Six Delicious Salad Tips To Power Up Your Weightloss
By Pam Turman
Salad is a great, versatile way to get healthy nutrients from various sources.
You still have to watch the calories, though. Too much salad dressing or adding too many high fat foods to your salad can turn your low calorie salad into a high calorie meal.
Unfortunately, salad dressings are loaded with fat. Watch the low-fat salad dressings, too. They also contain some fat. What makes them even worse is that they ‘re often loaded with unhealthy sweeteners like high fructose corn syrup to make up for the flavors lost when they take out the fats.
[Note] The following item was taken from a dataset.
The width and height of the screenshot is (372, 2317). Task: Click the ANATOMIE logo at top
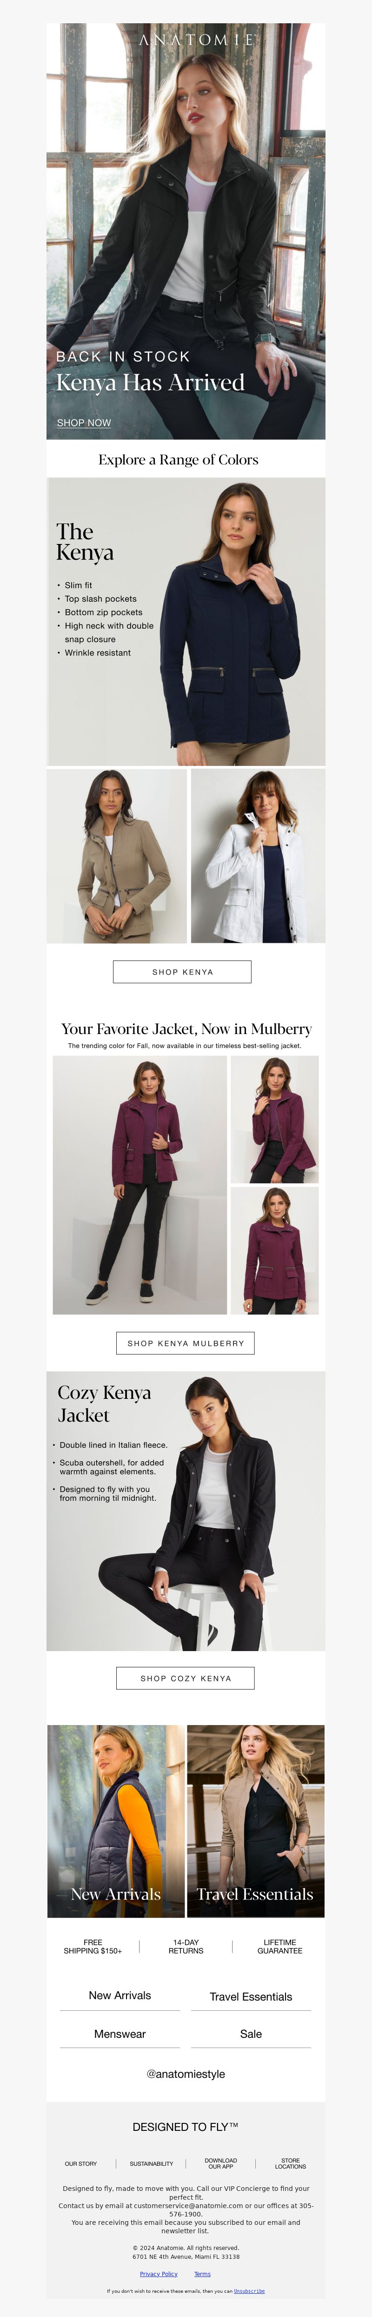[197, 40]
So be aware of what you put on your salad.
Tip 1: Instead of adding croutons, processed meats or drowning your salad in dressings try adding new things like fruit to your salad. You may be pleasantly surprised. Adding fruit to your salad is a great way to get naturally sweet and refreshing flavors.
You’ll find that you need less or no dressing when you add mandarin oranges or pineapple chunks since they have so much flavor and juice already. A favorite of mine is to add almond slices, mandarin oranges, and grilled chicken breast or tuna fish (no mayonnaise needed).
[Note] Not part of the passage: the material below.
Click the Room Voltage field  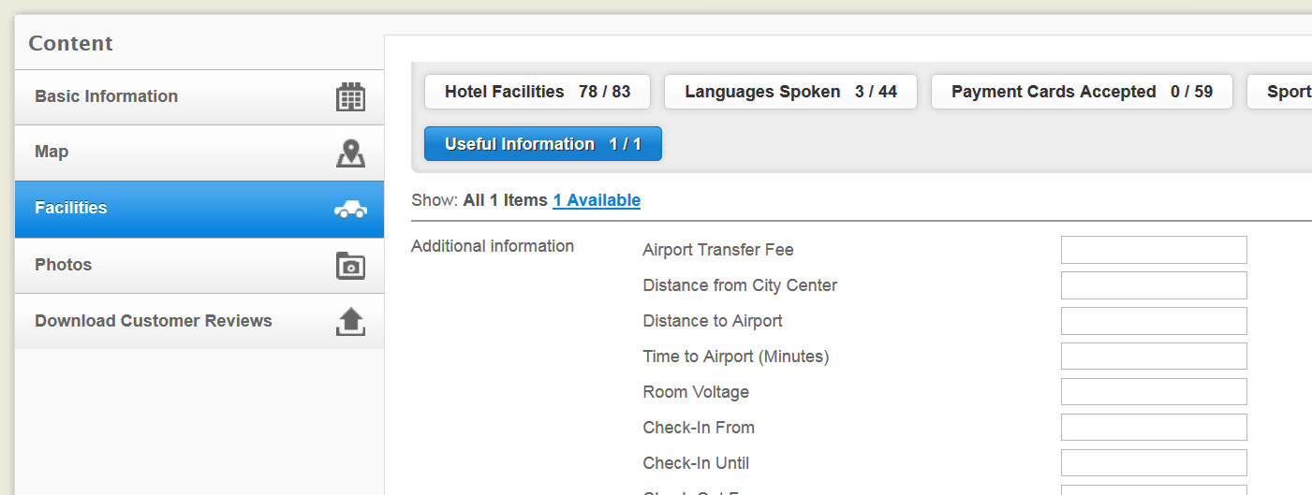tap(1154, 392)
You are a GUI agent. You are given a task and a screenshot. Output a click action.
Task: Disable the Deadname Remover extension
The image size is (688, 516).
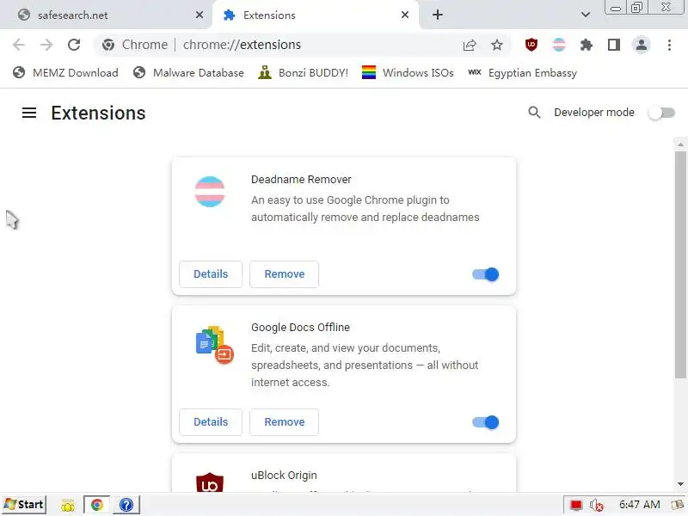[486, 274]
Tip 2: Try adding a bit of low fat cottage cheese on top of your salad. It’s packed with calcium and is low in calories.
Tip 3: A few years ago I stopped using regular salad dressing except on rare occasions. I use lemon juice or balsamic vinegar, or both. Balsamic vinegar has a pleasantly sweet tanginess. It goes well on most anything, especially a salad. Balsamic Vinegar and lemon juice are both very healthy substitutions for salad dressing.
Tip 4: The more colorful your salad is, the more nutrients it has. It also makes the salad more appealing and fun to eat. So experiment with your salad and fill up on that calorie free lettuce. The darker lettuces such as Romain, red leaf, green leaf or the spring mixes are packed with the most nutrients. Also, raw spinach added to the lettuce is a great source of vitamins and calcium.
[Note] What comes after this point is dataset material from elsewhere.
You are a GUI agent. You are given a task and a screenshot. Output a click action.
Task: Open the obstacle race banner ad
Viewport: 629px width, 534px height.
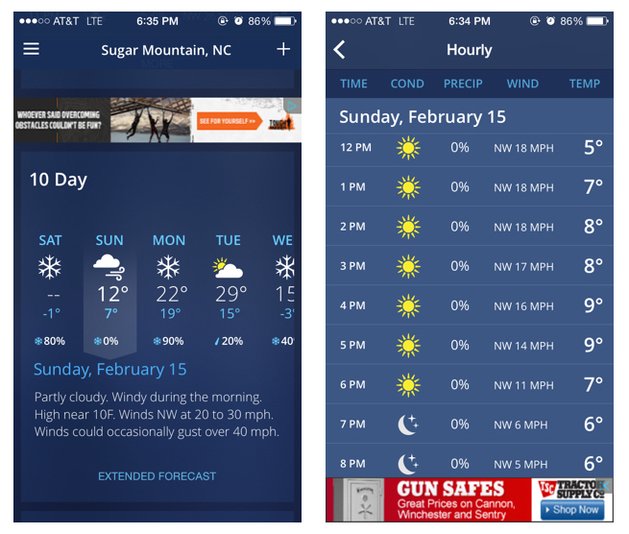coord(157,120)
The lighter lettuces such as iceburg lettuce contain the least. Lettuce is good for you, its low in calories and it can really fill you up.
Tip 5: Stock your fridge with plenty of fun and colorful veggies and fruits to experiment with when you are making your next salad. If it’s easy to prepare, you are more likely to make a salad. I like to pre-cut my veggies and I purchase the mini carrotts, unsalted sliced almonds and the single serving cans of madarin oranges and pineaple tidbits. I store all of these along with my tuna in the refrigerator so that it takes less time to prepare my salads.
Tip 6: If you like to add eggs to your salad, try hard boiling a bunch of eggs ahead of time so you have them ready to use at a moments notice.
If you have any allergies to anything I have mentioned here, then find what works for you and enjoy your salad in a fresh new way.